Longitudinal accelerated brain age in mild cognitive impairment and Alzheimer's disease.

INTRODUCTION

Brain age is a machine learning-derived estimate that captures lower brain volume. Previous studies have found that brain age is significantly higher in mild cognitive impairment and Alzheimer's disease (AD) compared to healthy controls. Few studies have investigated changes in brain age longitudinally in MCI and AD. We hypothesized that individuals with MCI and AD would show heightened brain age over time and across the lifespan. We also hypothesized that both MCI and AD would show faster rates of brain aging (higher slopes) over time compared to healthy controls.

METHODS

We utilized data from an archival dataset, mainly Alzheimer's disease Neuroimaging Initiative (ADNI) 1 with 3Tesla (3 T) data which totaled 677 scans from 183 participants. This constitutes a secondary data analysis on existing data. We included control participants (healthy controls or HC), individuals with MCI, and individuals with AD. We predicted brain age using a pre-trained model and tested for accuracy. We investigated cross-sectional differences in brain age by group [healthy controls or HC, mild cognitive impairment (MCI), and AD]. We conducted longitudinal modeling of age and brain age by group using time from baseline in one model and chronological age in another model.

RESULTS

We predicted brain age with a mean absolute error (MAE) < 5 years. Brain age was associated with age across the study and individuals with MCI and AD had greater brain age on average. We found that the MCI group had significantly higher rates of change in brain age over time compared to the HC group regardless of individual chronologic age, while the AD group did not differ in rate of brain age change.

DISCUSSION

We replicated past studies that showed that MCI and AD had greater brain age than HC. We additionally found that this was true over time, both groups showed higher brain age longitudinally. Contrary to our hypothesis, we found that the MCI, but not the AD group, showed faster rates of brain aging.
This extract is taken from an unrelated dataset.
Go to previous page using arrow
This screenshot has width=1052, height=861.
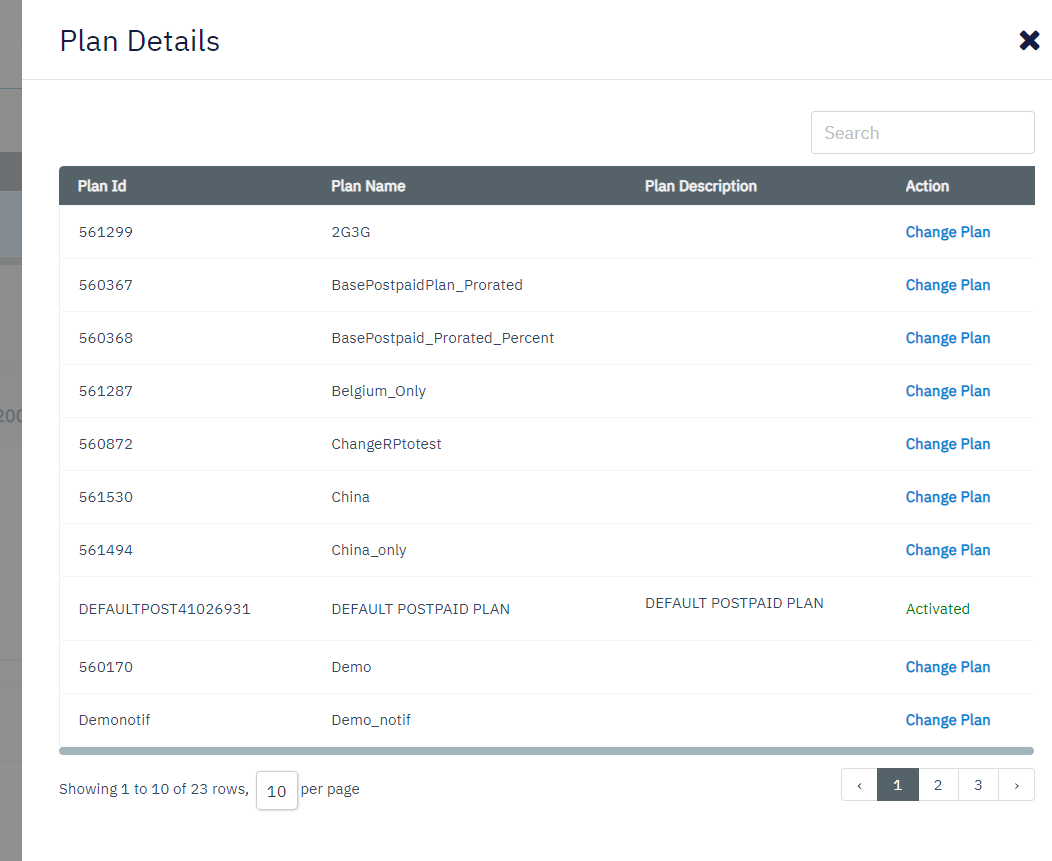coord(859,785)
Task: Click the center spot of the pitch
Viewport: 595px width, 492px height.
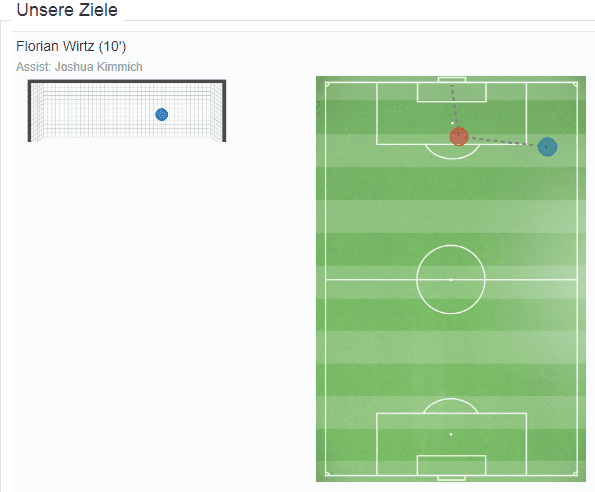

We essentially found that while the MCI group was actively experiencing faster rates of brain aging, the AD group may have already experienced this acceleration (as they show higher brain age). Individuals with MCI may experience higher rates of brain aging than AD and controls. AD may represent a homeostatic endpoint after significant neurodegeneration. Future work may focus on individuals with MCI as one potential therapeutic option is to alter rates of brain aging, which ultimately may slow cognitive decline in the long-term.